NIH scientist Dr. Dolan helps me go over my results from a structure prediction generated from an amino acid sequence using Chimera.
Bioinformatics is a broad term for the scientific field in which computer analysis and modeling tools are used to answer biological questions. It is an interdisciplinary science that incorporates biology, chemistry, physics, mathematics, engineering, and computer science to make predictions and analyze data. As the field of toxicology moves forward, in silico methods such as read-across analysis and quantitative structure-activity relationships are used with increasing frequency and confidence for predictive risk assessment. Further, the use of high-throughput screening and ‘omics techniques in toxicology require bioinformatics methods to accurately process and analyze large data sets.
NIH Scientist Dr. Dolan demonstrates how to predict protein structure changes given a specific mutation.

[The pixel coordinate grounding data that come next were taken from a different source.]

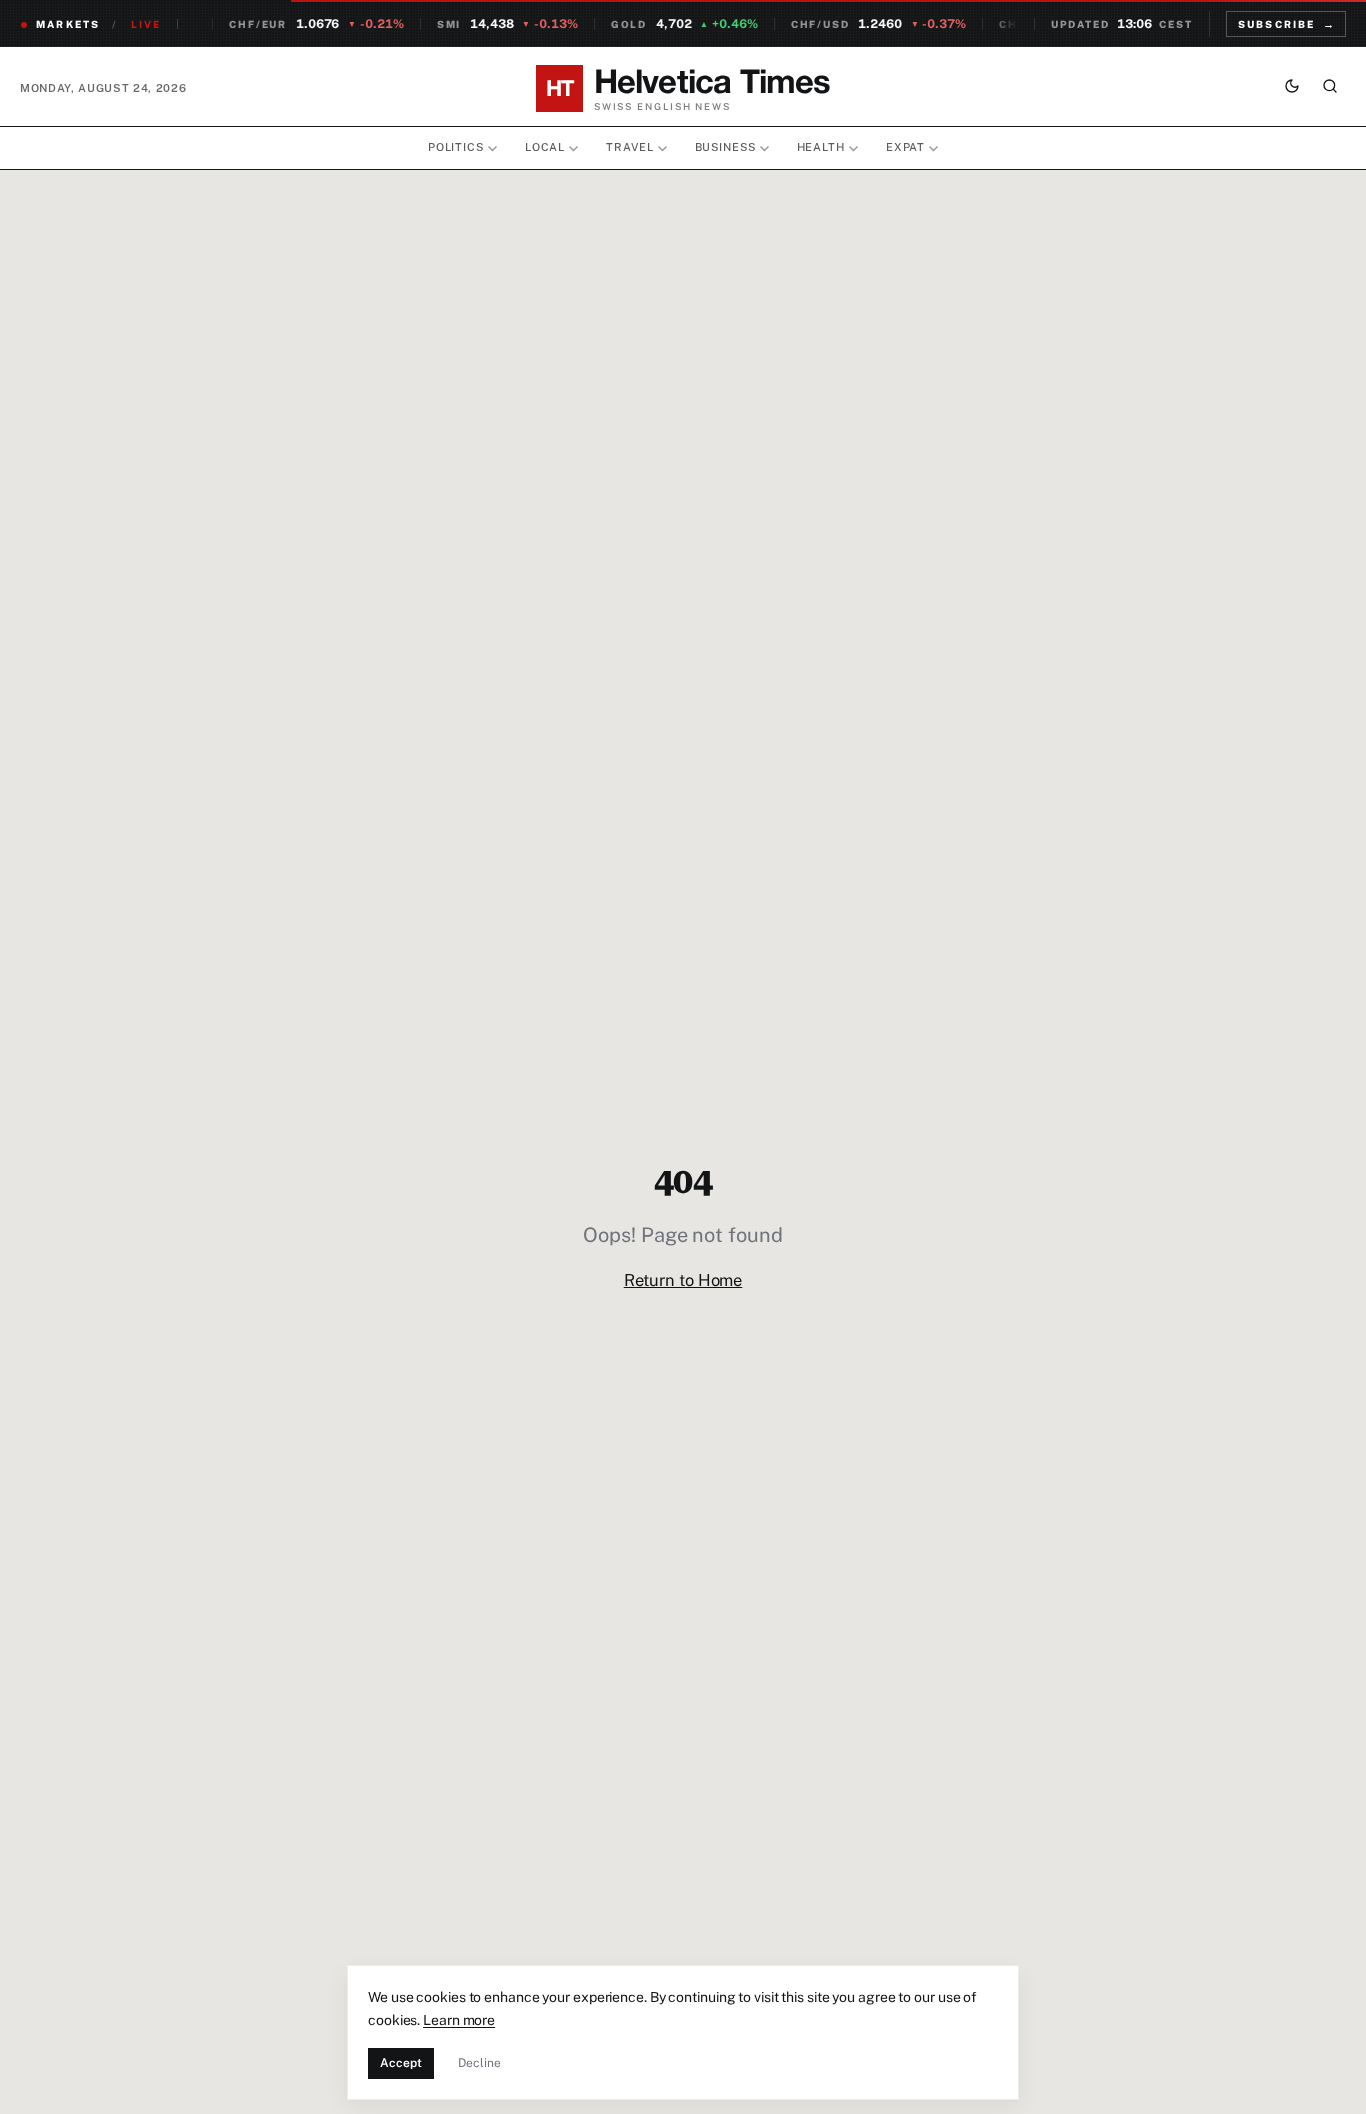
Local (545, 147)
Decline (479, 2063)
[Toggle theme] (1292, 88)
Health (821, 147)
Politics (456, 147)
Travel (629, 147)
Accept (401, 2063)
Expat (905, 147)
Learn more (459, 2020)
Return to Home (683, 1280)
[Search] (1330, 88)
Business (725, 147)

This course served as my introduction to the basic tools used in computational toxicology. Through an intensive didactic and hands-on approach, I was trained in sequence analysis, structure analysis, function prediction, biological database searching, ‘omics data analysis, pathway analysis, data visualization, data curation, and integration. The course also provided me with training in a number of programs, such as EMBOSS, a comprehensive alignment and sequence analysis suite; DAVID, enrichment analysis software; and UGENE, an integrated bioinformatics platform.
Additionally, I was taught how to navigate and utilize Linux, Python, R, and Perl to process large biological data sets. The computational method that stands out for me, however, was molecular dynamics modeling. Using Chimera, a molecular modeling suite, and the high-powered computing capability available at the NIH, we were able to use available quantum measurements of a protein to model how each atom moves in time and space and interacts with its chemical surroundings. This software tool also can be used to visualize, for instance, how a toxicant interacts with and damages a particular protein. Learning these techniques and programs was an exciting experience and has contributed significantly to my development as a young researcher.
After completion of my PhD in toxicology at Rutgers University, my objective is to pursue a career in toxicological research and education with a focus on developmental toxicology. In order to contribute productively to the field of developmental biology, it is likely that I will employ analytical techniques that generate large biological data sets, which I am now prepared to efficiently and accurately analyze. This course has provided me with a solid foundation in bioinformatics methods and software, which will likely be an instrumental aspect of the project I aim to develop as a postdoctoral researcher.
Attending Bioinformatics for Beginners also provided me with the opportunity to see the NIH campus in Bethesda, MD, and network with NIH researchers. The experts who taught and coordinated this course were knowledgeable and open to discussion and questions. There were ample opportunities to speak with them one-on-one about the subject matter as well as their careers at the NIH. They generously provided their contact information. I have followed up with the instructors about using additional methods and software in my own thesis research, and they have been both responsive and helpful.
I am grateful for the opportunity to attend this workshop. The generous support I received through the SOT Education Committee Graduate Subcommittee and the STEP award has given me an unforgettable experience and a brand-new skill set that will prove to be invaluable to my transition from PhD candidate to postdoctoral researcher.
I strongly encourage my fellow graduate students to apply for the STEP award and to pursue additional educational events or workshops outside of their institution. There are countless opportunities to broaden your skill set as a scientist that can help you achieve your career goals. The next application deadline for the STEP award is May 1.